15.1 JetNet
It is essential in scientific research to maintain standardized benchmark datasets following the findable, accessible, interoperable, and reproducible (FAIR) data principles [404], practices for using the data, and methods for evaluating and comparing different algorithms. This can often be difficult in high energy physics (HEP) because of the broad set of formats in which data is released and the expert knowledge required to parse the relevant information. The JetNet Python package aims to facilitate this by providing a standard interface and format for HEP datasets, integrated with PyTorch [405], to improve accessibility for both HEP experts and new or interdisciplinary researchers looking to do ML. Furthermore, by providing standard formats and implementations for evaluation metrics, results are more easily reproducible, and models are more easily assessed and benchmarked. JetNet is complementary to existing efforts for improving HEP dataset accessibility, notably the EnergyFlow library [406], with a unique focus to ML applications and integration with PyTorch.

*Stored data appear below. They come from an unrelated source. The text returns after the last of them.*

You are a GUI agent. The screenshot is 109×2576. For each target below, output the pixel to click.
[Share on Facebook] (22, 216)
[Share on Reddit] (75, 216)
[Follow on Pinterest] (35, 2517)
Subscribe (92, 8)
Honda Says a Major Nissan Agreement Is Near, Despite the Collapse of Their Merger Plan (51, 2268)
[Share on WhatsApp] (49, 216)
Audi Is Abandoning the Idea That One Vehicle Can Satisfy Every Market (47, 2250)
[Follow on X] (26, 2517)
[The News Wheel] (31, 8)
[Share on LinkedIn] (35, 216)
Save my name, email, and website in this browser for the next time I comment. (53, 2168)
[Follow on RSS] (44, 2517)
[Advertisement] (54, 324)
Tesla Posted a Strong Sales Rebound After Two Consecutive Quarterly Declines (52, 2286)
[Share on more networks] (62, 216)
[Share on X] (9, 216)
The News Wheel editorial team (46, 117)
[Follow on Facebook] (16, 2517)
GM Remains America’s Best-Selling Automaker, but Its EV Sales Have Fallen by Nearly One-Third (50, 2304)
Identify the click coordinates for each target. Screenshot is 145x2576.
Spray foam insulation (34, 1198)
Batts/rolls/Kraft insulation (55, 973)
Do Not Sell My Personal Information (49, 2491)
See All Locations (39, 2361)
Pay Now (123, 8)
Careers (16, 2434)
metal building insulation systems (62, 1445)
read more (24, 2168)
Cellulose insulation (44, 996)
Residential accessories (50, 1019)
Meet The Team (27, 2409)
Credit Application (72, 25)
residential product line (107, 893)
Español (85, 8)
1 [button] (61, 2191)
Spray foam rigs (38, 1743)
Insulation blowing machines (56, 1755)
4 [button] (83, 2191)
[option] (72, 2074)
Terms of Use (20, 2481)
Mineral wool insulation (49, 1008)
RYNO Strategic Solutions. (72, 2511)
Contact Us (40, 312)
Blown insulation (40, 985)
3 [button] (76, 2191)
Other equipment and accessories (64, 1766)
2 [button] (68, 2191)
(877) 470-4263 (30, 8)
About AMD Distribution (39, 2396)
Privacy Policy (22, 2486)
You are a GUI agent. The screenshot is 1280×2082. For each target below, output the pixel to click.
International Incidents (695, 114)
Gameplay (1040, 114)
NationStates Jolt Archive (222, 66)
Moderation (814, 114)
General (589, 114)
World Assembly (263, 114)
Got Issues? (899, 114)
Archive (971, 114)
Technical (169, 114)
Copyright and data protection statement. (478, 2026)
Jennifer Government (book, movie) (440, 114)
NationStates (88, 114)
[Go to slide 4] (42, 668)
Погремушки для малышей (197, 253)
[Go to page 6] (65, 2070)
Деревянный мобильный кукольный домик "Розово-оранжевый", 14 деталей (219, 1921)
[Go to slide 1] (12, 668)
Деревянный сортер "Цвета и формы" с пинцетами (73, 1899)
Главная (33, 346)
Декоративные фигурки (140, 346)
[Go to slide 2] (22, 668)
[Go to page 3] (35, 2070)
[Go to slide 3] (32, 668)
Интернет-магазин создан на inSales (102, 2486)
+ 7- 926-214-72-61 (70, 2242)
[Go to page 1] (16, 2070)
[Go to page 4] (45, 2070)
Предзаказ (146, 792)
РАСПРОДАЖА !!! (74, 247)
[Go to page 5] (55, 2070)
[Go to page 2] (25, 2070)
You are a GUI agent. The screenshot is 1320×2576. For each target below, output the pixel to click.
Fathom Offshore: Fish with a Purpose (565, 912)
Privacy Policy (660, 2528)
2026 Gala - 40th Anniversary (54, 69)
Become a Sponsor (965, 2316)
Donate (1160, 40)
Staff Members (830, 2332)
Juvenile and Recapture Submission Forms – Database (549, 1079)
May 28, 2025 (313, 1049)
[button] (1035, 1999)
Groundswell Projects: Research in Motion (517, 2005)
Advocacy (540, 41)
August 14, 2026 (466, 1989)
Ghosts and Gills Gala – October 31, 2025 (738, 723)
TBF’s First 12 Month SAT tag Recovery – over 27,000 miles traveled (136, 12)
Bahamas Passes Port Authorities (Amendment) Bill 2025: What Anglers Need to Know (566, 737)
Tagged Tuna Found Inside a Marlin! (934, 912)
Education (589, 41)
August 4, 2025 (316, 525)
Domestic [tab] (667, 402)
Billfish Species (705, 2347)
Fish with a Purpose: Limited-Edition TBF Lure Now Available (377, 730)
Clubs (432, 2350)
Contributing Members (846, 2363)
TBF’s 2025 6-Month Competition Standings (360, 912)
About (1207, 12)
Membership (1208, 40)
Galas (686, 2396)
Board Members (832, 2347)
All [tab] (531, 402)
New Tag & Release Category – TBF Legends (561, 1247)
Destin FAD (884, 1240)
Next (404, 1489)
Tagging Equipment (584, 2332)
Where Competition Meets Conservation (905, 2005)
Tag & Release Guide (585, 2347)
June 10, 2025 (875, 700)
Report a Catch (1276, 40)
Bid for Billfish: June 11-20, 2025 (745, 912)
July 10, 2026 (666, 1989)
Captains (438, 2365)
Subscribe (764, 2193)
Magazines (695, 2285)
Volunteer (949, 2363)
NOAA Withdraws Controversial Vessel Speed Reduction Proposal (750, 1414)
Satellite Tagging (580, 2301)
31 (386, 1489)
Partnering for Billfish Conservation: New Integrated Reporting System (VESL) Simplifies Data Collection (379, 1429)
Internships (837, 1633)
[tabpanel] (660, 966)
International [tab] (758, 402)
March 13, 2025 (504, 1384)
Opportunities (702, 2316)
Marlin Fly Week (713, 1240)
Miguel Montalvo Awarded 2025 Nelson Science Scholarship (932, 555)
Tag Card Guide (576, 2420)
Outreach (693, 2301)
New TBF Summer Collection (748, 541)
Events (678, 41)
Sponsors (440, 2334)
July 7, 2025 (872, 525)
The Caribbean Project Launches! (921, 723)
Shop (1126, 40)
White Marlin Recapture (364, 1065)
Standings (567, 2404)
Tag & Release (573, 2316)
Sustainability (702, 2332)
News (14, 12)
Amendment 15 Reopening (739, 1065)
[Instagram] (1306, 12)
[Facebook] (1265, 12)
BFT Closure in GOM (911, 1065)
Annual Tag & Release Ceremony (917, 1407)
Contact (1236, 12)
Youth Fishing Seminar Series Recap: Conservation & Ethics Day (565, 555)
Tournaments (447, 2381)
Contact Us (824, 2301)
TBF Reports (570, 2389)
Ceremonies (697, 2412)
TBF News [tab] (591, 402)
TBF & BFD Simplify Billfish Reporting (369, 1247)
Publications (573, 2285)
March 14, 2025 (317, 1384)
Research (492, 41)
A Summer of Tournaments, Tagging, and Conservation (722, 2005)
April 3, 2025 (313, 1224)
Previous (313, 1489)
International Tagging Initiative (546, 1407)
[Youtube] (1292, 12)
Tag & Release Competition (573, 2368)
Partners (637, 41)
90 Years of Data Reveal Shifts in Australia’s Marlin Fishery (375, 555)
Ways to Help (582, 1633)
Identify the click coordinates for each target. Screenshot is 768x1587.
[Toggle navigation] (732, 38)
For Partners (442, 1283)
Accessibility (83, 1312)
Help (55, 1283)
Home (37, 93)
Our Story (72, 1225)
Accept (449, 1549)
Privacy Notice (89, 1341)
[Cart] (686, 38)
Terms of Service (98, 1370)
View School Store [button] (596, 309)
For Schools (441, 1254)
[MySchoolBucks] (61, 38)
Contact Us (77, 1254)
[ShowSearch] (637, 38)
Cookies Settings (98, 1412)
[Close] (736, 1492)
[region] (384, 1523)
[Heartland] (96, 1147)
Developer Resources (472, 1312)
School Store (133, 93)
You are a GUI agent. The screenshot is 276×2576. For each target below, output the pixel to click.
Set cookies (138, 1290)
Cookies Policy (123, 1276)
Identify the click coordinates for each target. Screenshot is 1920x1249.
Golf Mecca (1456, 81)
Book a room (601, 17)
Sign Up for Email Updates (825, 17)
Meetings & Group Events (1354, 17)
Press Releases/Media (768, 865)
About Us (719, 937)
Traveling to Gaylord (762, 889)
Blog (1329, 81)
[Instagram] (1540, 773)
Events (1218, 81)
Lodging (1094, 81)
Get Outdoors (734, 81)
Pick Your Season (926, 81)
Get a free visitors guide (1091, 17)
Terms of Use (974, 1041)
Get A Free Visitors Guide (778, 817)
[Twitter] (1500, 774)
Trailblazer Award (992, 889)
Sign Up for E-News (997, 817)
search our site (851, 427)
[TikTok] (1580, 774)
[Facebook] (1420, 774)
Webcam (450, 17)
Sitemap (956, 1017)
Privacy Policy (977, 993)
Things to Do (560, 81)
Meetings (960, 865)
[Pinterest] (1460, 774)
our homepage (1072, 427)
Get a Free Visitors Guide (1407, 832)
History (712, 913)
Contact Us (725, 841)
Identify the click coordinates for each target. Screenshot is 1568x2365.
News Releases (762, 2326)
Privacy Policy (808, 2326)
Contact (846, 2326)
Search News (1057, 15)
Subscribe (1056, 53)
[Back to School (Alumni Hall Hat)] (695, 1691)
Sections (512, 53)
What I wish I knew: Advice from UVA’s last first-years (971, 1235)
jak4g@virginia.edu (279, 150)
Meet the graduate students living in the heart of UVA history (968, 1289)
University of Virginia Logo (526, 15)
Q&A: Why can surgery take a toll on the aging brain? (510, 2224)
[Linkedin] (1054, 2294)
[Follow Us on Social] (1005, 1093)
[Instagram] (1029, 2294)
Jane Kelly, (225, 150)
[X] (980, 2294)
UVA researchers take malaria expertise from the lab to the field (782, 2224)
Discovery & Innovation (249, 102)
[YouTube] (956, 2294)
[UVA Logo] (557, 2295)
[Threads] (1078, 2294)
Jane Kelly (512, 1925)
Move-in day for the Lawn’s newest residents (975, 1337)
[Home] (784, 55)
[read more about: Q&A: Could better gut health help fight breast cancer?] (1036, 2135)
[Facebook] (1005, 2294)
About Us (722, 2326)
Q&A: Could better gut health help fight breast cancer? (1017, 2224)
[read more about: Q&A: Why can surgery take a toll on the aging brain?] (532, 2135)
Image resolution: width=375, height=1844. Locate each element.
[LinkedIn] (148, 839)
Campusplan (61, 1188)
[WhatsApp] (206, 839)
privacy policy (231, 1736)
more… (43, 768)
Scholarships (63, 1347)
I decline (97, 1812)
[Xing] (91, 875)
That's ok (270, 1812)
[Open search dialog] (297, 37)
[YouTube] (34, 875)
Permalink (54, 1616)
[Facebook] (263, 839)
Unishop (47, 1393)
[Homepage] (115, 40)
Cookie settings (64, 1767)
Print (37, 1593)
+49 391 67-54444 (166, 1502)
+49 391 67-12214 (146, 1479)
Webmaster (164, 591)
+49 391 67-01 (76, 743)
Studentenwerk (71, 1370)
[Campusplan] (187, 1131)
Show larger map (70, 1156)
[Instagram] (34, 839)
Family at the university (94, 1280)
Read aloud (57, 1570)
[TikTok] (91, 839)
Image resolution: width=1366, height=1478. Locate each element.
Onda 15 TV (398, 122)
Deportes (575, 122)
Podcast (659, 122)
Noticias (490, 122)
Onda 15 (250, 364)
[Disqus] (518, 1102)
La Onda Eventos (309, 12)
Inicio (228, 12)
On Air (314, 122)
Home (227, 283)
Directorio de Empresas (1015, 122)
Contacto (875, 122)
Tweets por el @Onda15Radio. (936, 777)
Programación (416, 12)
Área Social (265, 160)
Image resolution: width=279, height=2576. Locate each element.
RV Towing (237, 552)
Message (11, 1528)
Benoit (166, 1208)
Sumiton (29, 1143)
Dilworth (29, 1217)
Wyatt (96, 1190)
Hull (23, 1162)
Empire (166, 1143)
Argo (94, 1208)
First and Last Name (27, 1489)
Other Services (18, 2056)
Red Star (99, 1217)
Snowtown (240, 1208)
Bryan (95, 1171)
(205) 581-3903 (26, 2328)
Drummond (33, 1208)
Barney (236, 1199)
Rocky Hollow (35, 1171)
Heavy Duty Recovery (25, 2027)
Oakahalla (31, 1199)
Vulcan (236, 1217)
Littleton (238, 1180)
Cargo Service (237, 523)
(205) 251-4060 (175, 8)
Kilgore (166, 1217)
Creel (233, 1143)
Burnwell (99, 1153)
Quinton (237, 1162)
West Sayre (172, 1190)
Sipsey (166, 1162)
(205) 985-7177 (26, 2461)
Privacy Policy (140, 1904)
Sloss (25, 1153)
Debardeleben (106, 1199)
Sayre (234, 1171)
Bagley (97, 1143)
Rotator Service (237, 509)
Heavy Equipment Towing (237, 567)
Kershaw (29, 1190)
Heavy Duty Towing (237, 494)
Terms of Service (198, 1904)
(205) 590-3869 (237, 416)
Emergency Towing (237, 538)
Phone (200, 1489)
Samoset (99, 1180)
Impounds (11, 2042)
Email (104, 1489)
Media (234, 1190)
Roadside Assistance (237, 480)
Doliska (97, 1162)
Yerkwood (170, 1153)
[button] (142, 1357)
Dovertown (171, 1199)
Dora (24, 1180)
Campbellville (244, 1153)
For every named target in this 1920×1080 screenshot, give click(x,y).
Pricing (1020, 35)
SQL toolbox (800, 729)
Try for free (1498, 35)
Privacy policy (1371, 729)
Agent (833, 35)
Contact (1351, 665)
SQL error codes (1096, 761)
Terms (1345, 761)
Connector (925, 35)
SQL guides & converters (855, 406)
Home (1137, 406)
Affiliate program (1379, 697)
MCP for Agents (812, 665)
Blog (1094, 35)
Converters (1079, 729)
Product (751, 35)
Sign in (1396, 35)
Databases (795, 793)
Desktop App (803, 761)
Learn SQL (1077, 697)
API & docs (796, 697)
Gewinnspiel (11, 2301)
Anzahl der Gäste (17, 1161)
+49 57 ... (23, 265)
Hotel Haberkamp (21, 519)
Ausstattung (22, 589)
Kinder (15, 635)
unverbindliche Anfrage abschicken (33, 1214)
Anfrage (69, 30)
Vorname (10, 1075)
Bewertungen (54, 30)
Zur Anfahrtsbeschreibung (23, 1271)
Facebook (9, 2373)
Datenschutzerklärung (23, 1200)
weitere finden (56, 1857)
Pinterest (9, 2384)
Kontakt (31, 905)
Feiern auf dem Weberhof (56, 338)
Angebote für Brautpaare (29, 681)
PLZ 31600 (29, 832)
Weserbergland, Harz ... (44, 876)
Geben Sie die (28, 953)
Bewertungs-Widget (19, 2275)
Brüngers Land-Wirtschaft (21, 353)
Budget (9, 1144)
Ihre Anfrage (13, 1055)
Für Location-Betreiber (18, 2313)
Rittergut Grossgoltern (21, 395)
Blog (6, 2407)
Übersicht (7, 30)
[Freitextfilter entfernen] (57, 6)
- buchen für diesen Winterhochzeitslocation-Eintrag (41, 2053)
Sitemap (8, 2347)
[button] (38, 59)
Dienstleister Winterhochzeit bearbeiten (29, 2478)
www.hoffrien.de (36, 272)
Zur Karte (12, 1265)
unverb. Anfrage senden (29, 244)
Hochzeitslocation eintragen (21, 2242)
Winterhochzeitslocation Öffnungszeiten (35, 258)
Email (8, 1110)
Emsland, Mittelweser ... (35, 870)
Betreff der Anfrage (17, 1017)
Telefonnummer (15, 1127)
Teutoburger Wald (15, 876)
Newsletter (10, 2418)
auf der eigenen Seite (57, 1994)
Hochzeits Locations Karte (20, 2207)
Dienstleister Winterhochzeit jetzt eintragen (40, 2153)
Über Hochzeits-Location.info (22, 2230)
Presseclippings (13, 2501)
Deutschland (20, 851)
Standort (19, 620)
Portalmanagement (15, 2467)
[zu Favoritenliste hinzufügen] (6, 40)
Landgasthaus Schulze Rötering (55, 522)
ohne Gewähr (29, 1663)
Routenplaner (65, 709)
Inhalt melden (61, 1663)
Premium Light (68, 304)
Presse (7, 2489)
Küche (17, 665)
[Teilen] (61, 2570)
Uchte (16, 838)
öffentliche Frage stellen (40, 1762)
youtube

JetNet currently provides easy-to-access and standardized interfaces for the JetNet dataset (Chapter 9.2), top quark tagging [407, 408], and quark-gluon tagging [409] reference datasets, all hosted on Zenodo [410]. It also provides standard implementations of the generative evaluation metrics discussed in Chapter 11, including Fréchet physics distance (FPD), kernel physics distance (KPD), 1-Wasserstein distance (W1), Fréchet ParticleNet distance (FPND), coverage, and minimum matching distance (MMD). Finally, JetNet implements as well custom loss functions like a differentiable version of the energy mover’s distance [325] and more general jet utilities.
JetNet has had a considerable impact in the field, demonstrated by the surge in ML and HEP research it has facilitated, including in the areas of generative adversarial networks [411], transformers [376, 380, 412], diffusion models [378, 379], and equivariant networks [68, 377], all accessing datasets, metrics, and more through the package. In particular, it has been the basis for virtually all research in the last two years on ML-based fast jet simulations [376, 378–380, 411, 412], allowing objective comparisons and benchmarking of different algorithms; indeed, a planned direction for future work is a JetNet community challenge collating all of these results. We would also like to note that from the educational perspective, we have found JetNet to be a valuable tool to involve new students quickly in ML research; both through its use in easily initiating ML projects, as well as through contributions to the software itself.
In the future, we hope to expand the package to additional dataset loaders, including detector-level data, and different machine learning backends such as JAX [413]. Improvements to the performance, such as optional lazy loading of large datasets, are also planned, as well as community challenges to benchmark algorithms as discussed above.
Acknowledgements
This chapter is, in part, a reprint of the materials as they appear in JOSS, 2023, R. Kansal; C. Pareja; Z. Hao; and J. Duarte; JetNet: A Python package for accessing open datasets and benchmarking machine learning methods in high energy physics. The dissertation author was the primary investigator and author of this paper.